On May 3, 2013, the Company reached an agreement in which First American Capital and Trading Corp. (“FACT”), has agreed to transfer its customer accounts to INTL FCStone Inc.’s broker-dealer subsidiary, INTL FCStone Securities Inc. Completion of this transaction is subject to certain conditions, including regulatory approval. FACT provides correspondent clearing services to institutional customers directly and through a global network of partners. FACT services a wide range of customers, including broker-dealers, investment advisors, and fund managers.
Tradewire Acquisition
On December 12, 2012, the Company finalized an agreement to acquire certain institutional accounts from Tradewire Securities, LLC (“Tradewire Securities”), a Miami-based securities broker-dealer servicing customers throughout Latin America and a wholly-owned subsidiary of Tradewire Group Ltd. These accounts were transferred to INTL FCStone Inc.’s broker-dealer subsidiary, INTL FCStone Securities. As part of the transaction, the Company hired more than 20 professional staff from Tradewire Securities’ securities broker-dealer business based in Miami, Florida. These professionals provide global brokerage services to a wide range of customers, including hedge funds, pension funds, broker-dealers and banks located in Latin America, the Caribbean, North America and Europe.
The consideration to be paid for the acquisition of institutional accounts from Tradewire Securities consists of three
annual contingent payments and a final contingent payment and is estimated to be $3.1 million as of June 30, 2013. The
purchase price for the acquisition is not expected to be material to the condensed consolidated financial statements. The
allocation of the purchase price to separately identifiable intangible assets is preliminary in nature, and is subject to adjustment as additional information is obtained, including but not limited to the calculation of the contingent consideration and valuation of separately identifiable intangible assets. These calculations and valuations of any identified intangible assets are subject to change within the measurement period (up to one year from the acquisition date) as valuations are finalized. When the valuations are finalized, any changes may result in adjustments to separately identifiable intangible assets and goodwill. Any adjustments made to the valuations are not expected to be material. The intangible assets recognized in this transaction of $3.1 million were assigned to the Securities segment.

# Data extract
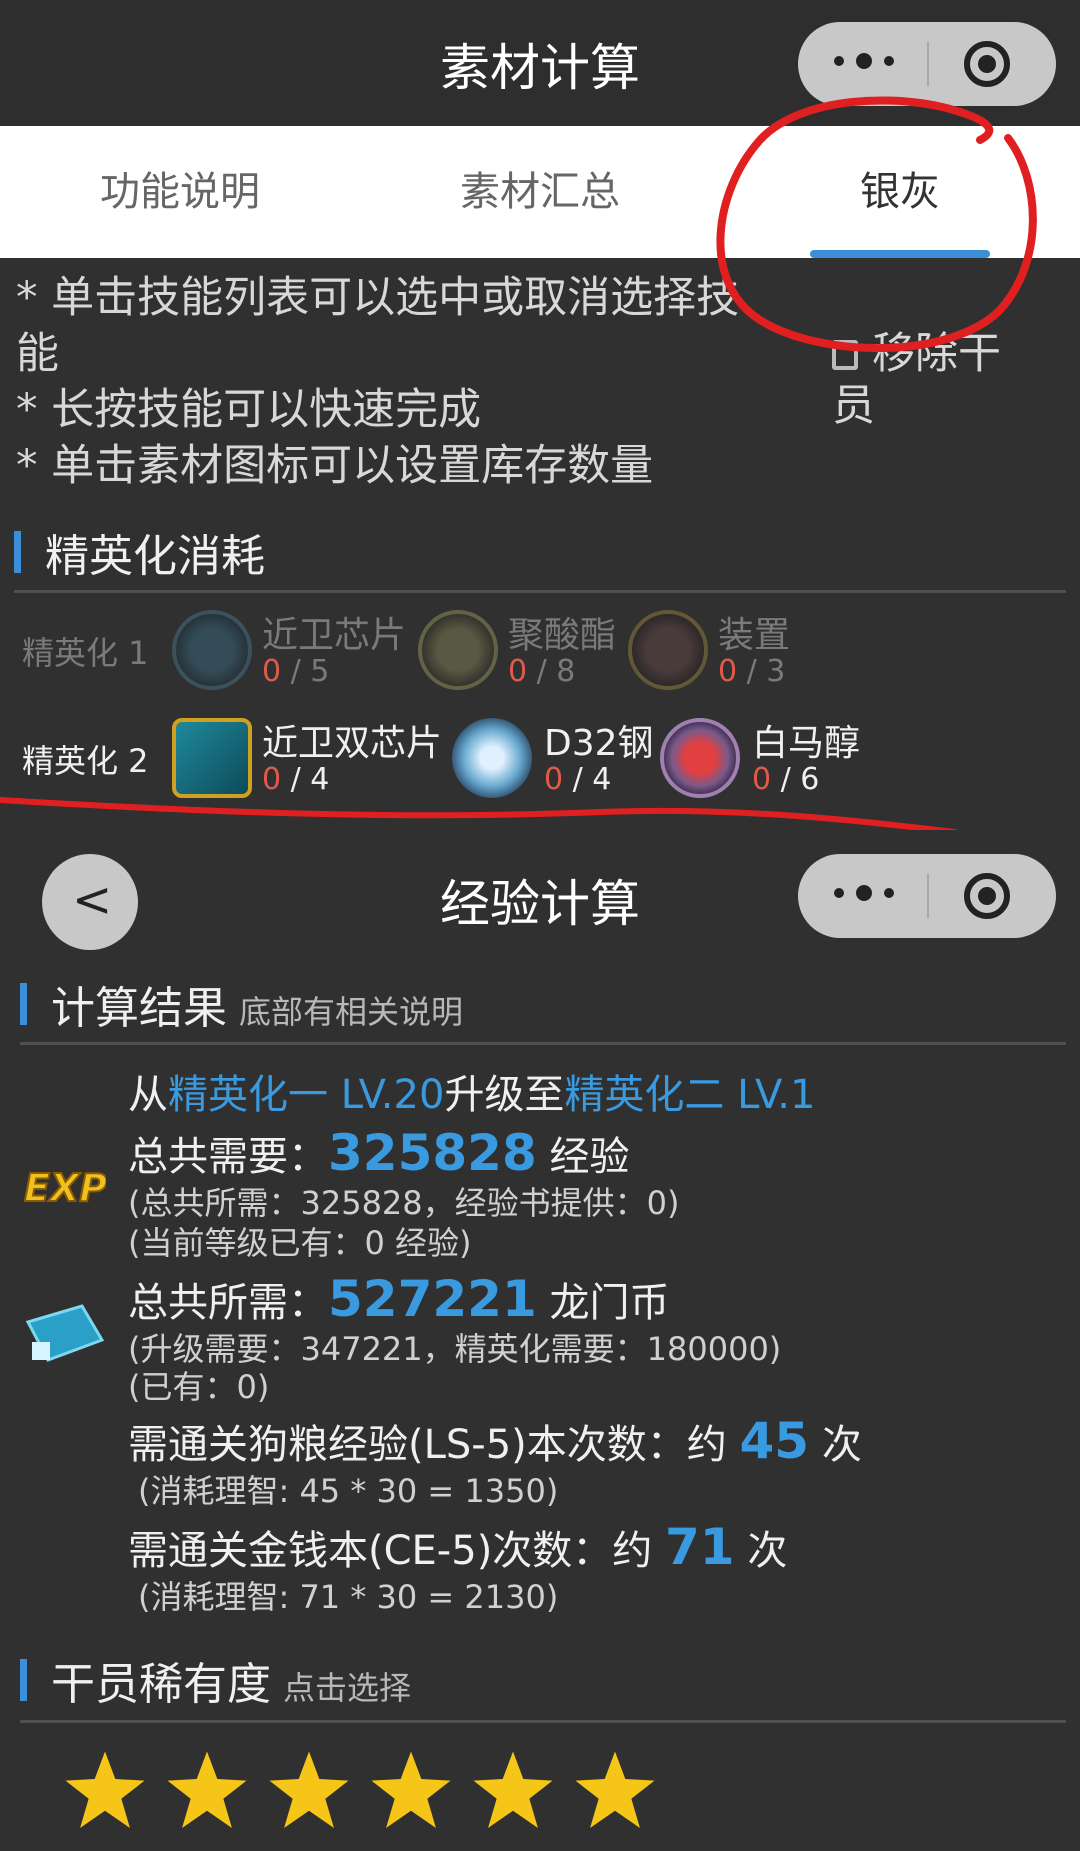 The height and width of the screenshot is (1851, 1080). What do you see at coordinates (161, 1684) in the screenshot?
I see `section-title: 干员稀有度` at bounding box center [161, 1684].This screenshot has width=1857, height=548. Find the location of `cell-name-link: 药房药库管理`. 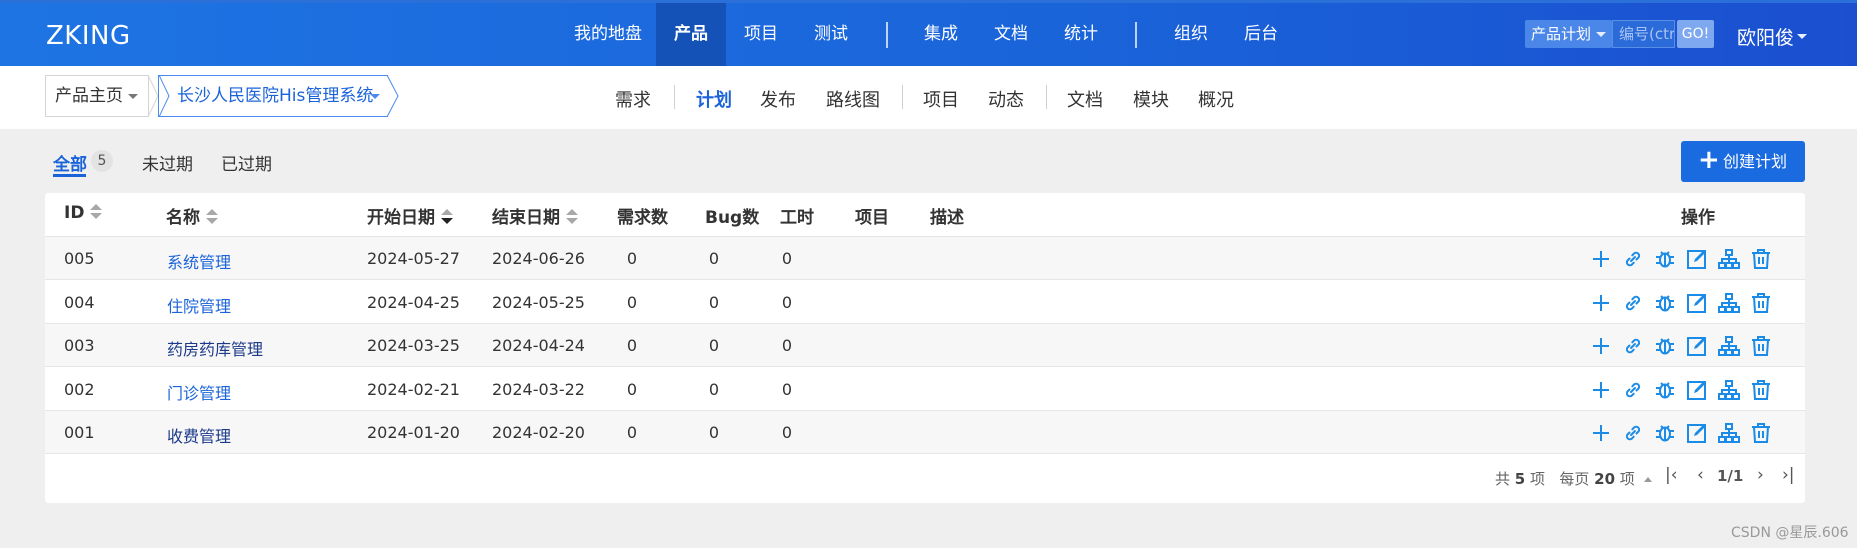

# Prompt A
Quote the acquisitions passage word for word, beginning at the words "Tradewire Acquisition" and stopping after "America and Europe.".
# Prompt B
Answer these questions using the acquisitions passage:
(i) On what date did the Company reach its agreement with First American Capital and Trading Corp.?
(ii) How many professional staff did the Company hire from Tradewire Securities?
(iii) To which segment were the $3.1 million of intangible assets assigned?

# Reply A
Tradewire Acquisition
On December 12, 2012, the Company finalized an agreement to acquire certain institutional accounts from Tradewire Securities, LLC (“Tradewire Securities”), a Miami-based securities broker-dealer servicing customers throughout Latin America and a wholly-owned subsidiary of Tradewire Group Ltd. These accounts were transferred to INTL FCStone Inc.’s broker-dealer subsidiary, INTL FCStone Securities. As part of the transaction, the Company hired more than 20 professional staff from Tradewire Securities’ securities broker-dealer business based in Miami, Florida. These professionals provide global brokerage services to a wide range of customers, including hedge funds, pension funds, broker-dealers and banks located in Latin America, the Caribbean, North America and Europe.

# Reply B
(i) May 3, 2013
(ii) More than 20
(iii) The Securities segment